DRAMA; 2hr
STARRING: Mia Wasikowska, Michael Fassbender, Jamie Bell, Judi Dench
Blind love: Fassbender and Wasikowska
Few girls are more put upon than Charlotte Brontë’s orphaned Jane Eyre (Wasikowska). Taken in by her loathsome Aunt Reed (Sally Hawkins), she is dumped into a punitive boarding school. Still a mere teen, she is then hired as a governess for the French ward (Romy Settbon Moore) of moody handful Edward Fairfax Rochester (Fassbender) at his remote manor, Thornfield Hall. Jane and Edward fall in love and plan to marry, but as readers since 1847 are well aware, Edward has a crazy wife locked away upstairs. (It’s The Real Housewives of Thornfield !)

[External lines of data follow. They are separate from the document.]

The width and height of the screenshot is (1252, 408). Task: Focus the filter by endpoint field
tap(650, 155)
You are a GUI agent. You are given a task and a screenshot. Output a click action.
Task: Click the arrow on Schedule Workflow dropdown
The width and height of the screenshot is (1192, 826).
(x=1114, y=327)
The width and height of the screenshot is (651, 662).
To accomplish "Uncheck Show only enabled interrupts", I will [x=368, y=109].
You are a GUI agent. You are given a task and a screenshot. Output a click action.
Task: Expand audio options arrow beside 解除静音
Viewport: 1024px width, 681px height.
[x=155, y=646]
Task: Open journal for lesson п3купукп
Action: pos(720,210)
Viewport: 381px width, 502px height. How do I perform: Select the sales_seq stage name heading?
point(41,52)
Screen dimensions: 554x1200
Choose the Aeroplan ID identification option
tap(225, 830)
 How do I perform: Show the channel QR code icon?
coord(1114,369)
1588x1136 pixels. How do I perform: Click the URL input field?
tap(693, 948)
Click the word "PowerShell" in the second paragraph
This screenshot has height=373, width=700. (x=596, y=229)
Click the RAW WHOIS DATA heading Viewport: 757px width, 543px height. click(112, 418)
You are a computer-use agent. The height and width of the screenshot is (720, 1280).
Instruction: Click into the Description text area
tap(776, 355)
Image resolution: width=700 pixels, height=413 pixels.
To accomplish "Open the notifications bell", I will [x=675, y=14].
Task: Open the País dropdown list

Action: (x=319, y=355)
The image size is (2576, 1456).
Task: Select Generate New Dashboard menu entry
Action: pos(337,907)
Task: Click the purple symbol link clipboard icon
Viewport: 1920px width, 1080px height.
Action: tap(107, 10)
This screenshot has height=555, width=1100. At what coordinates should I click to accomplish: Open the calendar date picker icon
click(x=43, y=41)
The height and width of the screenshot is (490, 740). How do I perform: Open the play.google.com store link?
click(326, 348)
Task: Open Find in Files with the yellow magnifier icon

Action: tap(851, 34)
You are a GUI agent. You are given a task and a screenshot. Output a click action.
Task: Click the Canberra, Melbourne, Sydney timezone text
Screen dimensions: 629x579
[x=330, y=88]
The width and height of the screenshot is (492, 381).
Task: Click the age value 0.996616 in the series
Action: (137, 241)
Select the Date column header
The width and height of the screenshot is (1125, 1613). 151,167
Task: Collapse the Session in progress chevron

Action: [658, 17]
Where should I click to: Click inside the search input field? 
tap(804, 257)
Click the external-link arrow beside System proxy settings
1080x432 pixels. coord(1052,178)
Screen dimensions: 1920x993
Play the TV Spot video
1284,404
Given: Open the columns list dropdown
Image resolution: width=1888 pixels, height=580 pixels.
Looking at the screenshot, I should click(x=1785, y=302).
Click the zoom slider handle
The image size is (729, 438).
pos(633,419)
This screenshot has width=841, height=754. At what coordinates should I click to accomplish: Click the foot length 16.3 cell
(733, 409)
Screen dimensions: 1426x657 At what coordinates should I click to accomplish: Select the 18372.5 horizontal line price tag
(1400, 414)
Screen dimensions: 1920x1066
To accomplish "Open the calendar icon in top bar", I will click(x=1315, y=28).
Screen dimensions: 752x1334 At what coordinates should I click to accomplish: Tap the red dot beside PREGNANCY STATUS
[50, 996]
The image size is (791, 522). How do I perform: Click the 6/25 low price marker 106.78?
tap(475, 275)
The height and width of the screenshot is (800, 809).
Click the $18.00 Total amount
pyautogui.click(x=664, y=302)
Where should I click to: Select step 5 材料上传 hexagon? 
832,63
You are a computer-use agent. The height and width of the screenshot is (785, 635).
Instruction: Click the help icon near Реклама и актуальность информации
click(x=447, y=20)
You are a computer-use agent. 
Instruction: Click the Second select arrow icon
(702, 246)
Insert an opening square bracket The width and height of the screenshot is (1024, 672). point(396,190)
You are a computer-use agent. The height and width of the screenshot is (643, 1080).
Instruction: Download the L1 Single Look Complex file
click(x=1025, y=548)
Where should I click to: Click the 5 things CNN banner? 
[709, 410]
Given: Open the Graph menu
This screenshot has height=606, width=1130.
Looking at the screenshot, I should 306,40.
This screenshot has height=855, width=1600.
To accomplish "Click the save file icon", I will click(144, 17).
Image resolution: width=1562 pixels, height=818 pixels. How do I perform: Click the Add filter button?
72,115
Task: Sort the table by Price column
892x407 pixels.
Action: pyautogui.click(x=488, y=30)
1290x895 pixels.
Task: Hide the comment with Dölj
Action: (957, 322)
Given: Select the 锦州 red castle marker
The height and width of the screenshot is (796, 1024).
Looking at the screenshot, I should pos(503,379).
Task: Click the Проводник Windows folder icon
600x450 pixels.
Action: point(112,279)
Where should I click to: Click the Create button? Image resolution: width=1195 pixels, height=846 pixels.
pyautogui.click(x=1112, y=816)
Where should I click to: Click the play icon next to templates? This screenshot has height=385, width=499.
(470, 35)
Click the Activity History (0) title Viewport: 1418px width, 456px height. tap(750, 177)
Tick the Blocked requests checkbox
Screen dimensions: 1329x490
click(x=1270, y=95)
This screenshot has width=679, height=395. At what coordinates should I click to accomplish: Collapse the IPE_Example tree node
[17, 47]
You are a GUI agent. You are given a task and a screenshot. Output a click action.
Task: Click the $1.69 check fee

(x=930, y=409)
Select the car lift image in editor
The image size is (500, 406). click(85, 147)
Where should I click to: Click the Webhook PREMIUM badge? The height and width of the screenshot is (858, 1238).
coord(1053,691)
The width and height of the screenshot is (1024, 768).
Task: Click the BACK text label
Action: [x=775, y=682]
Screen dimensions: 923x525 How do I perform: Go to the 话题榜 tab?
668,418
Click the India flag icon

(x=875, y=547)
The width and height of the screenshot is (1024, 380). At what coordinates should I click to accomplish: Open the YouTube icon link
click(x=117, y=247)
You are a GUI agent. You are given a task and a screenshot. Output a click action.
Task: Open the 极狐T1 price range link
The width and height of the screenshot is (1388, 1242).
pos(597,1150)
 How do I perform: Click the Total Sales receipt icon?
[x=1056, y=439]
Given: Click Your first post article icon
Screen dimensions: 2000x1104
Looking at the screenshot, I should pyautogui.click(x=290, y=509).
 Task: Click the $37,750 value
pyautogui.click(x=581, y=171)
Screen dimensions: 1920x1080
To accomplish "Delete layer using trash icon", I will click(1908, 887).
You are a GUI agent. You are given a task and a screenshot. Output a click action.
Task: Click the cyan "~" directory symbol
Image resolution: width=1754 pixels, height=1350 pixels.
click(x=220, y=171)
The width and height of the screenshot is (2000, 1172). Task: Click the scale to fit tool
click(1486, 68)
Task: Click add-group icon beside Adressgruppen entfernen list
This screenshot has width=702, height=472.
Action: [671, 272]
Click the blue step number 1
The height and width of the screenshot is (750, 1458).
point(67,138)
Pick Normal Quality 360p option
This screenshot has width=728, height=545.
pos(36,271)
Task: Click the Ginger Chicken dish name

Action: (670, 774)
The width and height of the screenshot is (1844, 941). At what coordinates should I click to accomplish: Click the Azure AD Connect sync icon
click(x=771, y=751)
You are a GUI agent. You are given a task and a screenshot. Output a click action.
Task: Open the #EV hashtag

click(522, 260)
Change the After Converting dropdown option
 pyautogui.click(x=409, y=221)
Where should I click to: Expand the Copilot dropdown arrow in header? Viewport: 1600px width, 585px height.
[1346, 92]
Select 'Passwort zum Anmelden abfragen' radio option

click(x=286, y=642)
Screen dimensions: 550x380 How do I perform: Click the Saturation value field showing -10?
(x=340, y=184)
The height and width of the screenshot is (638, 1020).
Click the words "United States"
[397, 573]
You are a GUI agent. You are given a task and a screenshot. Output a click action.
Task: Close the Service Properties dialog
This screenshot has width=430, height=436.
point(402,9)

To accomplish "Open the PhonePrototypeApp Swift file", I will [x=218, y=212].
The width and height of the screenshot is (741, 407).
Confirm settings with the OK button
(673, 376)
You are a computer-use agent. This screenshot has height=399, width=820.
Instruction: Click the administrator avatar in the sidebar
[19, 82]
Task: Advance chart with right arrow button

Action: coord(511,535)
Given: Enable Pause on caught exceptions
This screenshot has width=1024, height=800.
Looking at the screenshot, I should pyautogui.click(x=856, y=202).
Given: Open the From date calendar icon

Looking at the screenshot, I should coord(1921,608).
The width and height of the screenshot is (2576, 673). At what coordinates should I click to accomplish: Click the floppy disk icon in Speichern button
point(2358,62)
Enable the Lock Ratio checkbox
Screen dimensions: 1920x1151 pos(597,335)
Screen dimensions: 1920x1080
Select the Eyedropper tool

Revisiting this texturally faithful treatment from director Cary Joji Fukunaga is like catching up with old acquaintances. Wasikowska and Fassbender look every inch their parts, she laced into shades of grey but with a fighter’s direct gaze, he as haunted as any man would be with a mad bat in his belfry. Dench is a garrulous snugglebug as Thornfield housekeeper Mrs Fairfax, Billy Elliot ’s Bell is all grown up as minister St John Rivers, and the lavish production is faithfully knee-deep in breast-beating. Yet for all the swoony carry-on, its by-the-bookishness pans out as more workmanlike than wild at heart.